Exercise passage -
= Beginning of Section =
Empathy is key in the development of moral injury
As empathy forms the basis for moral behaviour, empathy-related factors are likely to influence the development of moral injury. In this paper two cases are discussed which illustrate how factors involved in the PAM may help explain the development of moral injury.
Moral injury is a relatively new field within psychotraumatology that focuses on understanding and treating psychosocial symptoms after exposure to potentially morally injurious events (PMIE’s). There are currently three models of the development of moral injury which centre around the influence of attributions, coping and exposure. While the capacity for empathy is known to underlie moral behaviour, current models for moral injury do not explicitly include empathy-related factors.
= End of Section =
Recorded information -
= Beginning of Section =
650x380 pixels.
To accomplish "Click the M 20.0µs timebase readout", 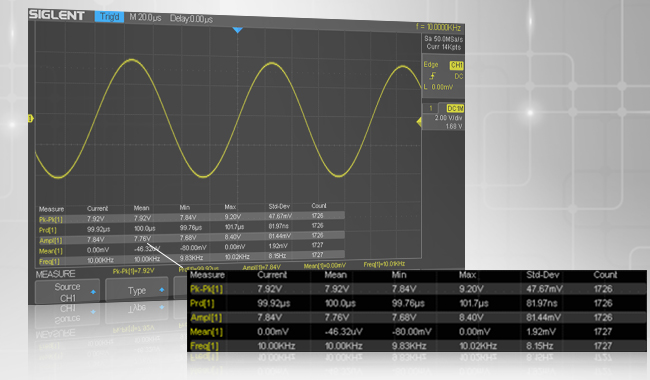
= End of Section =
Work instruction A -
In the passage on empathy and moral injury, what three influences do the current models of moral injury's development center on?
Work instruction B -
Please continue the passage on empathy and moral injury from its last sentence onward.

Task answer A -
Attributions, coping and exposure.

Task answer B -
In this paper, the perception-action mechanism of empathy and the empathic behaviour that it may initiate, are described. The PAM states that perception of another person’s emotional state activates the observer’s own representations of that state. This forms the basis for empathic behaviour, such as helping, by which an observer tries to alleviate both another person’s and their own, empathic, distress. In this paper it is proposed that in PMIE’s, empathic or moral behaviour is expected but not, or not successfully, performed, and consequently distress is not alleviated. Factors known to influence the empathic response, including attention, emotion-regulation, familiarity and similarity, are hypothesized to also influence the development of moral injury.